(Exercise objective): Needed from the data below: every line from the one with "Given: Click the" up to and including the one with "The width and", repeated exactly and with nothing else.

START Information shown

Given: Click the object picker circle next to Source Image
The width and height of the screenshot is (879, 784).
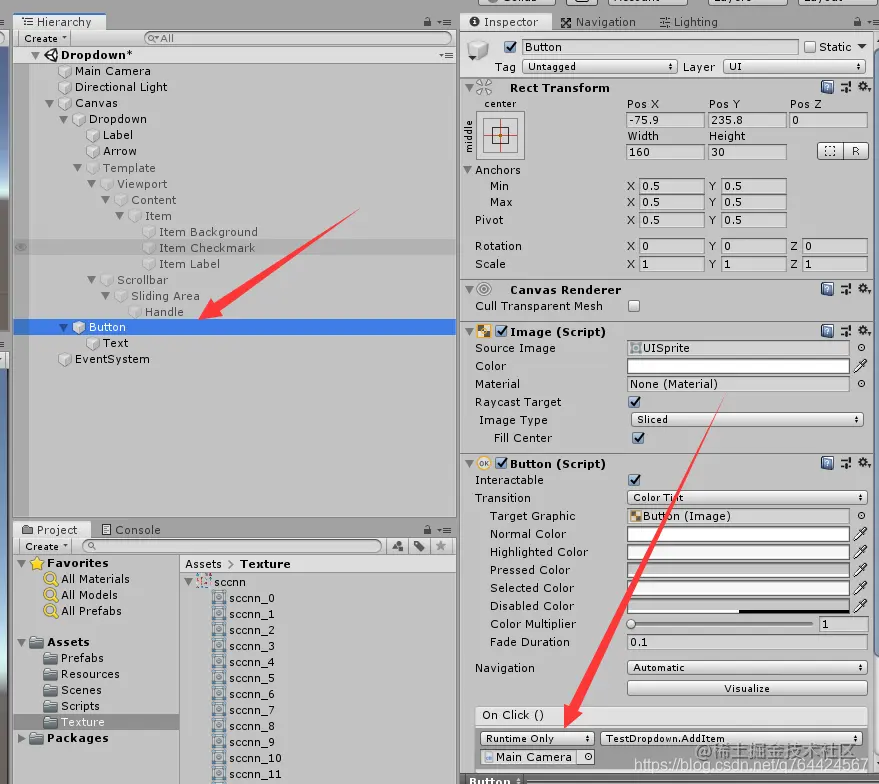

END Information shown
START Information shown

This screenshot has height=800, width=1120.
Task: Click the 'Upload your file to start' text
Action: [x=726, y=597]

END Information shown

(Result for this task):
Given: Click the object picker circle next to Source Image
The width and height of the screenshot is (879, 784).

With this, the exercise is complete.